Lombiq/Infrastructure-Scripts

Make Set-AzureWebAppStorageContentFromStorage faster (INFRA-139)

Closed this issue · 3 comments

Set-AzureWebAppStorageContentFromStorage copies blobs one by one. If you have a lot of files (like Orchard Media files), then this will take a lot of time, even if the total size is not that big (like taking >30 minutes to copy 13k blobs with 2,6 GiB total size).

Let's make this faster somehow. E.g., can containers be copied at once too? Or at least not each blob individually? Or can this loop be parallelized? While I don't know, I doubt any of the resources, including network, are maxed out on the CI machine during such a copy, so parallelization may help.

There might be some throttling as well, since the copy process might get stuck on files that are otherwise trivial.

Jira issue

Yeah, we've got some outdated stuff going on here. At the time of implementing this, there was no better way to apply the necessary filtering for blobs, but even without filtering AFAIR copy needed to be executed one by one, but that was a long time ago. My best guess (without any research done on this) is that az copy might be suitable for upgrading this process.
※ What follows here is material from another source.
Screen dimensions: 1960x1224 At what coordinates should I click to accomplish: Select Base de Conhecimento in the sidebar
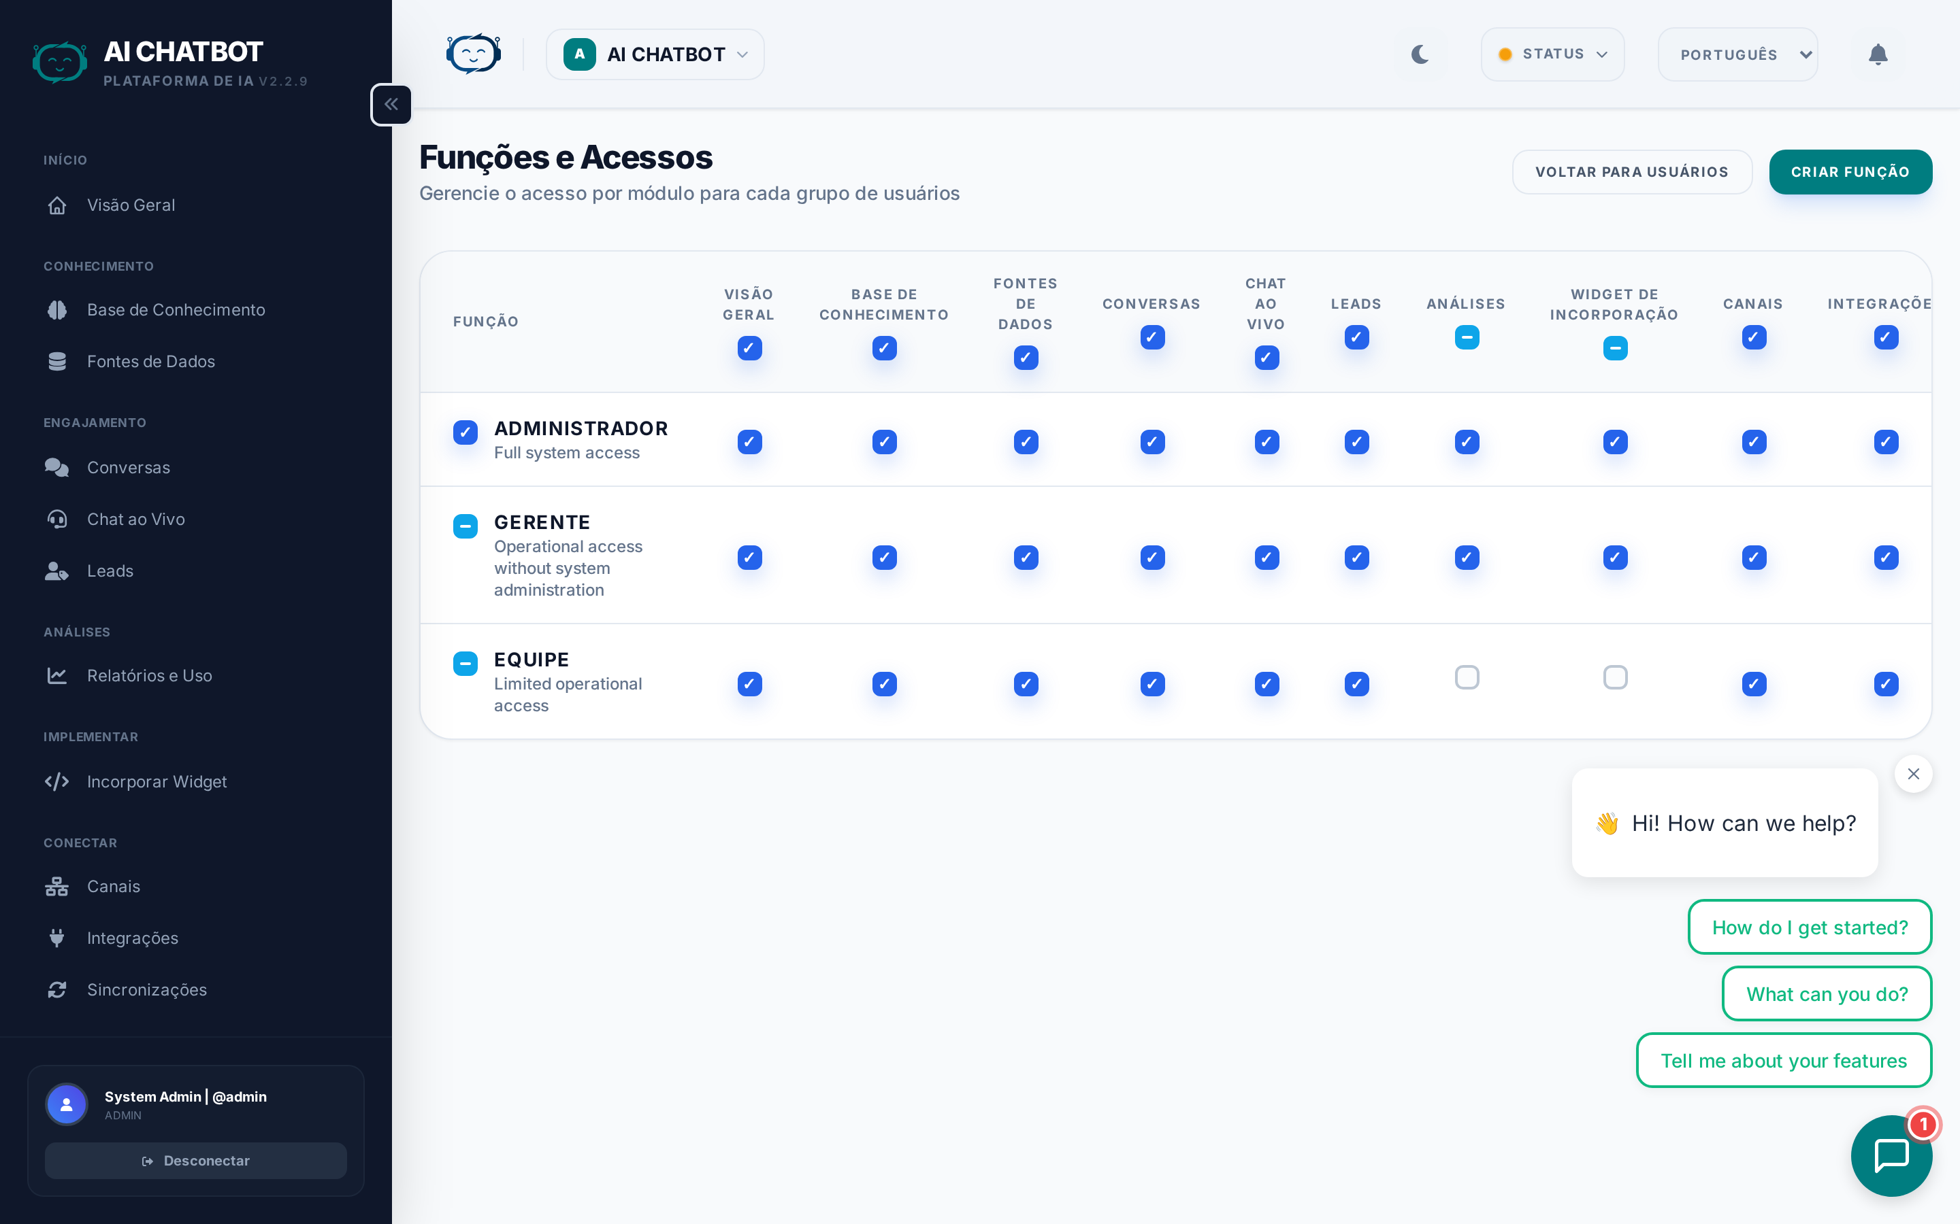176,309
AzCopy can be used as well (or is it the same as az copy?). It doesn't download the files, but the copy operation still seems to happen one by one. This can be configured to be concurrent, however.

I think az copy is an umbrella command, so AFAIR it can be other types of resources too, but I don't know if it's using the same concept/library as AzCopy under hood when processing blobs. AzCopy is specific to Azure Blob Storage.

As much as I could find out, copy happens one-by-one (and definitely has to, when we need to do any filtering), but yes, concurrency would help anyway.